The Work and Pensions Committee has introduced the third and final stage of its inquiry into the impact of pension freedoms which will look into how people save for later life.
The inquiry will focus on whether households have enough pension savings for retirement and how the government can improve outcomes for individuals.
It will look at issues around auto-enrolment, retirement income targets and guidance and advice.
In addition, it will look into what support is available for the self-employed and gig economy workers and possible measures to close the gender pensions gap.
Advisers can submit their thoughts here.
Stephen Timms, chairman of the Work and Pensions committee, said: “Making sure the right support and encouragement to save is in place from the very start of people’s working lives should be a key part of pensions policy if everyone is to benefit from a secure and comfortable retirement.

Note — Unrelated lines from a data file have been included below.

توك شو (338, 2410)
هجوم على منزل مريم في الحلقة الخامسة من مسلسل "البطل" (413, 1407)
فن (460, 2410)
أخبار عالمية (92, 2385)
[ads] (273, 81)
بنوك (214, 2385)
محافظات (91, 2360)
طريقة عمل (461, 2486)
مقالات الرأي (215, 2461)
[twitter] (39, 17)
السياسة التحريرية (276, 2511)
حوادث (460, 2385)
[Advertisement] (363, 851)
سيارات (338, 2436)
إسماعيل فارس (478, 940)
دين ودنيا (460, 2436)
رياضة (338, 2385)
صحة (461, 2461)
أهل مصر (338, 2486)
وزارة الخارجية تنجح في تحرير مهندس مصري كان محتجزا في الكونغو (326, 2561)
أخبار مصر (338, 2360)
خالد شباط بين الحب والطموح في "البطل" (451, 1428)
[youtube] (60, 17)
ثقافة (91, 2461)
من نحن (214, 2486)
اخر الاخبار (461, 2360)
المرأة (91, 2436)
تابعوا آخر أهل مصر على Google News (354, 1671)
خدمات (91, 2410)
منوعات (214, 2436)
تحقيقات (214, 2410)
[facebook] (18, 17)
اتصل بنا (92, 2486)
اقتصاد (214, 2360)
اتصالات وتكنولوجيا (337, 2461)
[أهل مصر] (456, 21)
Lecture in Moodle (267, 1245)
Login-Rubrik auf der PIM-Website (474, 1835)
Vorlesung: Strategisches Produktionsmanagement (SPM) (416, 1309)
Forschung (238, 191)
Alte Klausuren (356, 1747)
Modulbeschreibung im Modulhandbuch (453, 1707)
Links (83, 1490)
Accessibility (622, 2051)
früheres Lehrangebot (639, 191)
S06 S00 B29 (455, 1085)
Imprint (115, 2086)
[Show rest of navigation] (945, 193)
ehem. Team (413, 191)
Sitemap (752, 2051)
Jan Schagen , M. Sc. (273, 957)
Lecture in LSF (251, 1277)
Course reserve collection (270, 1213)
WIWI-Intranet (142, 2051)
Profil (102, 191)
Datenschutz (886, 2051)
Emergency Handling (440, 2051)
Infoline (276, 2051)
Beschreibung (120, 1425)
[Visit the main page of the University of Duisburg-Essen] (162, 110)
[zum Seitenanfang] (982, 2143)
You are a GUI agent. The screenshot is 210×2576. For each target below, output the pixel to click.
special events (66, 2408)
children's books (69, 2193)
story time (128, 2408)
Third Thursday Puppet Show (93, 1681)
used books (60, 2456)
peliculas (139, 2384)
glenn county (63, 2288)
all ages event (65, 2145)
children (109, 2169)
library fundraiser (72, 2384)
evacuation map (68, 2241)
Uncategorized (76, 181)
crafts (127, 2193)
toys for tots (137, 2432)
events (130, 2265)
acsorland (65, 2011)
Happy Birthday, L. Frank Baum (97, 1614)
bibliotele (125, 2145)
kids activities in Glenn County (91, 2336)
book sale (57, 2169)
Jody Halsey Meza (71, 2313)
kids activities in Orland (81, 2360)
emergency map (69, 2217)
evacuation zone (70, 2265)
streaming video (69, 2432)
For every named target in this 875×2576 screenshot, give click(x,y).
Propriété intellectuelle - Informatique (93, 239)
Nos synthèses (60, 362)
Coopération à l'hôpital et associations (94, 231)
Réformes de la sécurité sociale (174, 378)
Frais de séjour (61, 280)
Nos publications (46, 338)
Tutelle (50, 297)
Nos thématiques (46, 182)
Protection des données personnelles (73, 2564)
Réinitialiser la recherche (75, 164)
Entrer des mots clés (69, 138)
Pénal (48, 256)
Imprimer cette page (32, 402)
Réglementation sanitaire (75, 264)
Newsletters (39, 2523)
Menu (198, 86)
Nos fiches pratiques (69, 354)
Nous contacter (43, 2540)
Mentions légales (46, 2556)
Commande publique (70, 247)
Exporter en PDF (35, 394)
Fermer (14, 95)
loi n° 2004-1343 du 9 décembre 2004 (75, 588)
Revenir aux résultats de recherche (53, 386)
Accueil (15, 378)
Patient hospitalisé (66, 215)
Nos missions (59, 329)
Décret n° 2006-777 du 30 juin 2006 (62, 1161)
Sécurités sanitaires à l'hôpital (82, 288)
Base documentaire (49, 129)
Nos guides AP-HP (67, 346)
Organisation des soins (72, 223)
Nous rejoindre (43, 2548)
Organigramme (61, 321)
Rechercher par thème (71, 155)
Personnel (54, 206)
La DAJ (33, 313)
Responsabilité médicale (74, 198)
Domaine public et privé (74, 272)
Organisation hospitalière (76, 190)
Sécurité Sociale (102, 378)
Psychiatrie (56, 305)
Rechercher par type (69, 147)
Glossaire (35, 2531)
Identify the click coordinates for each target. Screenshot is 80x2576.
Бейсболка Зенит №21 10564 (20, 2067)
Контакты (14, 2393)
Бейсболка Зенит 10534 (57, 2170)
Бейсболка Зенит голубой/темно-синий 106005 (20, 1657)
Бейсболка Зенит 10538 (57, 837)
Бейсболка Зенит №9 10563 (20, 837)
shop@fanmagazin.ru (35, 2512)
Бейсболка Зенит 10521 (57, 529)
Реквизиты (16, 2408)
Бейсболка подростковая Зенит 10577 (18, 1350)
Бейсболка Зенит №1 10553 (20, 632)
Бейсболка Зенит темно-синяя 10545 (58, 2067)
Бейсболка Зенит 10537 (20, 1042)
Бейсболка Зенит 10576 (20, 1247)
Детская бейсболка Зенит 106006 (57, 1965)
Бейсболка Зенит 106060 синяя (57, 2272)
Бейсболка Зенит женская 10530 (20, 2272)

“Our inquiry will examine the impact on saving rates of both auto-enrolment and advice to savers and whether there are changes that could be made to boost the incomes of pensioners.
“With a rising number of people in precarious forms of work, the inquiry will also look at how self-employed people and those in the gig economy can be helped to save for their pensions to ensure they do not miss out later on in life.”
The latest stage comes after the committee ran two prior stages looking at pension scams and accessing pension savings.
The report on pension scams was published in March, while the committee is due to make recommendations in the new year on the options open to people when they come to access their pensions, as well as the advice and guidance which is available.
Jon Greer, head of retirement policy at Quilter, said: “After assessing whether pension savers have the protections necessary to avoid pension scams, and having looked at how savers make decisions on accessing their pensions, the committee will now turn its attention to whether pension savers are contributing enough into their pensions, and whether further steps should be taken by the government to help people plan for retirement.
“We know that many in the UK are at risk of having inadequate savings to fund their desired lifestyle in retirement. This is particularly true of underpensioned groups, who are less likely to have private pension savings to supplement their state pension and indeed may not have any private pension saving at all.”
The deadline for written evidence is February 2, 2022.